Padre Occhetta: ancora troppe guerre e diritti violati

Padre Occhetta: ancora troppe guerre e diritti violati

Comunità di Connessioni a 75 anni dalla Dichiarazione universale

Milano, 23 apr. (askanews) – Padre Francesco Occhetta, gesuita, fondatore e direttore di Comunità di Connessioni e segrtario generale della Fondazione Fratelli Tutti, è intervenuto con un editoriale sui 75 anni dall’approvazione della Dichiarazione universale dei Diritti dell’uomo, datata 1948. “Dopo 75 anni dalla sua approvazione – scrive Occhetta – è utile interrogarsi sull’attualità dei diritti e degli impliciti doveri sanciti dalla Dichiarazione, sul loro fondamento e sull’efficacia della loro tutela, per poterci porre un’ulteriore domanda: perché i diritti umani ‘regnano ma non governano’ e perché si compiono le più feroci crudeltà nel loro nome? Nel Rapporto 2022 di Amnesty International emerge uno scenario inquietante: sono circa 160 le guerre in corso, aumenta la violenza sessuale in diverse regioni del mondo. I conflitti hanno causato, inoltre, grandi flussi di rifugiati e sfollamenti interni come in Ucraina, in Repubblica Democratica del Congo e nella regione del Corno d’Africa. Una forte limitazione alla libertà d’espressione, di associazione e di riunione si registra in Afghanistan, in Myanmar, in Mali e in India. Il governo cinese ha invece imposto una censura sempre più pervasiva e sofisticata contro gli uiguri e altri gruppi etnici di minoranza nello Xinjiang. In Turchia e Messico sono stati perseguitati decine di giornalisti, difensori dei diritti umani”.

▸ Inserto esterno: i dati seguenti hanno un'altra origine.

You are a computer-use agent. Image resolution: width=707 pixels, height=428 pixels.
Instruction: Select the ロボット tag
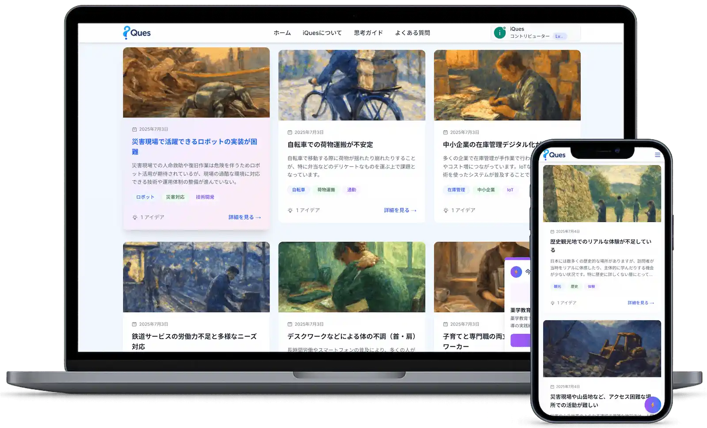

“Oltre ai diritti di prima e seconda generazione, si parla anche di una terza generazione di diritti, in relazione alla pace, allo sviluppo e all’ambiente. Sono i diritti propri dell’era dell’interdipendenza mondiale, la cui realizzazione deve fondarsi sulla solidarietà e la cooperazione multilaterale. Per poter far questo, però, è utile che le popolazioni e le culture si pongano una domanda radicale: ‘Chi è la persona titolare di diritti?’. La risposta a questa domanda risiede nelle soluzioni pratiche del modo nel quale uno Stato rispetta gli immigrati, i carcerati, i poveri, le famiglie bisognose, i bambini abbandonati, le donne violentate, gli anziani, i rifugiati e gli sfollati che sono circa 45 milioni. L’Italia può dirsi rispettosa di questa nuova etica? Per la Chiesa cattolica la difesa dei diritti umani è parte integrante dell’azione evangelizzatrice: il Concilio Vaticano II ha accolto la Dichiarazione soprattutto in materia di libertà di religione; l’enciclica Pacem in terris definisce la Dichiarazione come ‘segno dei tempi’; mentre i numerosi pronunciamenti magisteriali e i viaggi apostolici di Giovanni Paolo II hanno più volte ribadito che per la Chiesa la difesa della dignità della persona è legata al rispetto dei diritti. Certo, fu necessaria un’evoluzione: si temeva che le libertà della Dichiarazione relegassero la fede ai margini della società e che i diritti individuali minacciassero l’impegno a favore del bene comune. Nella prima metà del secolo scorso, i principali sforzi della Chiesa in campo internazionale si sono concentrati per creare «un’autorità mondiale» che garantisse il reale rispetto dei diritti umani e la pace nel mondo”.

“Questo momento storico ricopre di un’ombra le parole scritte nella Dichiarazione, e quindi occorre vigilare sull’uso delle espressioni e delle dichiarazioni impiegate nel mondo politico, sulla difesa della verità storica e sul clima sociale che rimane il termometro dell’applicazione dei diritti. È per questo che il 21 aprile il Presidente Mattarella ha voluto ribadire che per un rinascimento europeo occorre ripartire dalla Cultura che genera prossimità e vince le diffidenze e le paure: «La fraternità europea, se derivato della triade illuminista — insieme con uguaglianza e libertà —, va intesa come consapevolezza di comune destino e va oltre la solidarietà. Se i valori espressi dalle singole comunità erettesi in Stato sono comuni, è naturale e soprattutto autentico parlare di fraternità europea”.